What motivates an international affairs student to dig into scientific data, learn how the climate works, and discover the disaster that sea level rise can cause? One word: people. The student, Luca Jendrek, earned her Master’s in International Affairs and Security Policy from Peter Pazmany University in Budapest, Hungary. She volunteered for a Mallorcan NGO protecting and conserving the Mediterranean before she joined the transboundary team at GWP. Here she outlines the connection between her studies and her traineeship at GWP.
We constantly bump into threatening news about climate change, natural disasters, record high or low temperatures, and ecosystem degradation. But we hear less about climate migrants or environmental refugees – hundreds of thousands of people who have already been forced to leave their homes because of climate change, or the millions who face the same destiny.
What migration patterns are provoked by sea level rise caused by climate change? Is there any national and international legislation to protect these people? These questions came to mind when I decided to write my Master’s thesis on this topic. I did not expect that one day I would combine this knowledge with my work at GWP.
Ninety-nine per cent of scientists agree that climate change is due to human activities. In the 20th century, we used more and more natural resources and slowly but surely overexploited our only planet, leading to the rise in emissions of the three most harmful gases (carbon dioxide, water vapor, and methane), resulting in global warming. One of the most alarming consequences is sea level rise which is happening at a faster pace than we expected.
According to the World Bank, 800 million people in 540 low-lying coastal or delta cities will be threatened by sea level rise by 2050, and this figure will likely increase. Most of these cities are in Asia – Mumbai, Kolkota, Dhaka, Bangkok, Ho Chi Minh City, Jakarta, Shanghai, Guangzhou, Beijing, Tokyo. However, other cities – New York, Los Angeles, Buenos Aires, Rio de Jainero, Rotterdam, Dar-es-Salam, to name a few – will also face rapid sea level rise in coming decades.

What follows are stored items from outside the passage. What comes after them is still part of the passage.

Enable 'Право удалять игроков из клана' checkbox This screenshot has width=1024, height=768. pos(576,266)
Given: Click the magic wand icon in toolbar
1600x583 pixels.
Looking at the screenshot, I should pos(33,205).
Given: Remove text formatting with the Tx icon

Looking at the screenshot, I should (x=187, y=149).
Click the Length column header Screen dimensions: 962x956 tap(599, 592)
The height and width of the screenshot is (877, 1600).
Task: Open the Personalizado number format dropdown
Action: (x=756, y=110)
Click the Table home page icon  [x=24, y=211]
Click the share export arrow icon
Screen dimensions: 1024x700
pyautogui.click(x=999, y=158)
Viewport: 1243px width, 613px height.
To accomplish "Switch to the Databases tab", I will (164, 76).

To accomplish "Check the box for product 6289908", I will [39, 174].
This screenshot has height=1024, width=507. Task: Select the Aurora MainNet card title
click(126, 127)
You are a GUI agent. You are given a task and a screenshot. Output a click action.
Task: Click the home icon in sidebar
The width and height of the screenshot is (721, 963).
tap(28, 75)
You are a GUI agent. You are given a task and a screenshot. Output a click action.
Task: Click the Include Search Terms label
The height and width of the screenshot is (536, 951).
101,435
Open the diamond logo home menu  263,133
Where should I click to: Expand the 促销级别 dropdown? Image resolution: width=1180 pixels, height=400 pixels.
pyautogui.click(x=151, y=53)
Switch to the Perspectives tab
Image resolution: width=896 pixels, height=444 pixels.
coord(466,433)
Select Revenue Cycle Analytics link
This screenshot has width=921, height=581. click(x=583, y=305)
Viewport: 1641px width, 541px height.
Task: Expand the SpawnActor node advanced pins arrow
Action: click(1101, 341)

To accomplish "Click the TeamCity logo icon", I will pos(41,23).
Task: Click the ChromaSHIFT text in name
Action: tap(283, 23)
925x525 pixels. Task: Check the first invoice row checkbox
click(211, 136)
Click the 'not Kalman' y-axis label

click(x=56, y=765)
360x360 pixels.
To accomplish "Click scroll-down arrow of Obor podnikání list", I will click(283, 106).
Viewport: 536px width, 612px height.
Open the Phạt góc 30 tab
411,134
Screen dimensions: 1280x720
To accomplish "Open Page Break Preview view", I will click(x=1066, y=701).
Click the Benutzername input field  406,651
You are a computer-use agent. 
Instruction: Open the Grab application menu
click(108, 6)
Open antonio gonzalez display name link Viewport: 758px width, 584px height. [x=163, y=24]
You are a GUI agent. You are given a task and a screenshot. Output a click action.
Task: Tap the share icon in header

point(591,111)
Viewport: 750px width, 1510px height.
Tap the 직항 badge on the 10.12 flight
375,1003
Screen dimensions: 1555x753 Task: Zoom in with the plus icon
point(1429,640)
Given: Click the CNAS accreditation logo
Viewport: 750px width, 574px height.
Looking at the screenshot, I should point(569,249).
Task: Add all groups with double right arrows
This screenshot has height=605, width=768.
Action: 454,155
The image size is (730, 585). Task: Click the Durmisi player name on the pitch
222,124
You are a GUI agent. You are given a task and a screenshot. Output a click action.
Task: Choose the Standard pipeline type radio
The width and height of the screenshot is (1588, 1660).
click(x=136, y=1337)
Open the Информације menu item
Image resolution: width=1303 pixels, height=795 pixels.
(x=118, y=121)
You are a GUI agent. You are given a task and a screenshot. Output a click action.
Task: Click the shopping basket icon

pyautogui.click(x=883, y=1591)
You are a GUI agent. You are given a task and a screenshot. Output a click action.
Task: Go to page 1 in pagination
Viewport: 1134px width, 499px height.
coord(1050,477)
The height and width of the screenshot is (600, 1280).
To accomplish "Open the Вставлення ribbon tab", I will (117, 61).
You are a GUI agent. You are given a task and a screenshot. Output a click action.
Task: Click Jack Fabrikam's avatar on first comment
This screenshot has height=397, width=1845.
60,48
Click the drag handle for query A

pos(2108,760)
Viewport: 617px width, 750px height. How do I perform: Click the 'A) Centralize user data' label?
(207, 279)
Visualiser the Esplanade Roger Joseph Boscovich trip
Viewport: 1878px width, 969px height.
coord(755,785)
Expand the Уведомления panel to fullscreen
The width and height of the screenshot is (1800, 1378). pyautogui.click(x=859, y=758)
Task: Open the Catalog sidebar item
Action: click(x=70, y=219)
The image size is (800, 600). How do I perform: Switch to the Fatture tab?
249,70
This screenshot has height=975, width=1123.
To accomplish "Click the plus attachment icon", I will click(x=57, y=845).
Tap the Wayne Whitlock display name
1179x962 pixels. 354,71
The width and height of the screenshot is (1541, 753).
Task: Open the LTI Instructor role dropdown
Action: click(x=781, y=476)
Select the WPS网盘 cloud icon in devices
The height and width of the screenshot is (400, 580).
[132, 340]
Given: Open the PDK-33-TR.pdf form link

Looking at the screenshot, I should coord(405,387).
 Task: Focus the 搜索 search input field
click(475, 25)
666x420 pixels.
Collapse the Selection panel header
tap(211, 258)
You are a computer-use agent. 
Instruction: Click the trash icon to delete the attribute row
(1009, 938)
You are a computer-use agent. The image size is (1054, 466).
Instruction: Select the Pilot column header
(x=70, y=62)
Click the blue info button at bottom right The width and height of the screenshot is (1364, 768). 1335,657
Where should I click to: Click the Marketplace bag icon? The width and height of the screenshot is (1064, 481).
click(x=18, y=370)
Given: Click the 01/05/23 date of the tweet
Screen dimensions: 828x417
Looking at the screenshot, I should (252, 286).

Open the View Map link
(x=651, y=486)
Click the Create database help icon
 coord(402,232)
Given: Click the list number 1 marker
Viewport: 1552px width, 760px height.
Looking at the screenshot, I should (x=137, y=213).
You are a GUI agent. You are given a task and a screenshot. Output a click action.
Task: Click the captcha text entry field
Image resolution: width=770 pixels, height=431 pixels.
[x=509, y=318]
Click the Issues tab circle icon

The 1951 UN Refugee Convention reached a milestone in the protection of refugees after World War II. Along with several regional and national treaties, it ensures protection and rights to people who are forced to flee because of various well-founded fears. However, the Convention does not consider environmental factors that trigger relocation. An extensive global framework is missing which would recognize, support, and protect climate migrants.
Nevertheless, legal frameworks are beginning to recognize and assist persons who flee because of climate change and natural disasters:
- Internally displaced persons, according to the UN Guiding Principles and the Kampala Convention, give a wider interpretation of refugee and covers those fleeing natural or human-made disasters. The UNHCR established an Advisory Group on Climate Change and Human Mobility to work on solutions for climate refugees;
- The Nansen Initiative addresses the needs of people displaced across international borders in the context of disasters and climate change effects;
- The United Nations Framework Convention on Climate Change (UNFCCC) agreed to the Cancun Adaptation Framework which recognized climate-induced human migration;
- For the first time, climate displacement was mentioned in the document at the climate conference in Paris in 2015;
- The International Organization for Migration leads climate migration programs in more than 40 countries.
The UN Guiding Principles on internal displacement need to be expanded to cover these situations, the Nansen Initiative needs to be enhanced, and climate migrants need to be recognized as a category of people requiring protection and entitled to human rights, as suggested in the Paris Agreement.
When I joined GWP as a trainee in July 2021, I was assigned to work on the transboundary team. Here I discovered that because climate change and its effects are diverse and multidimensional, it affects transboundary water systems and poses challenges for every water user – citizens, industry, government, and nature. No state can deal with these challenges on its own; wider cooperation between stakeholders and countries is key.
As more regions experience water stress, uneven water distribution, lack of fresh water and sanitation, and climate change impacts, more people will opt for the immediate solution: migration, posing further socio-economic-political and environmental challenges and putting migrants in danger.
Another similarity between environmental migration and transboundary water management is the pace and extent of the development of new legislation, policies, and regulations: they happen much slower than the rate of environmental degradation or disasters.
Future sea level rise depends on three factors:
- greenhouse gas emissions;
- the response of air and sea surface temperatures greenhouse gases; and
- thermal expansion and the level of ice melt.
While sea level rise is less dramatic than disasters, and happens relatively slowly, time is not on our side given the slow pace at which we are making – or not making – changes to policies and laws. We need to hear the voices of those directly experiencing climate change, sea level rise, and water stress so we can take collective and urgent action on mitigation, adaptation, legal, infrastructural, and institutional measures, and do so with a broad, all of society participation.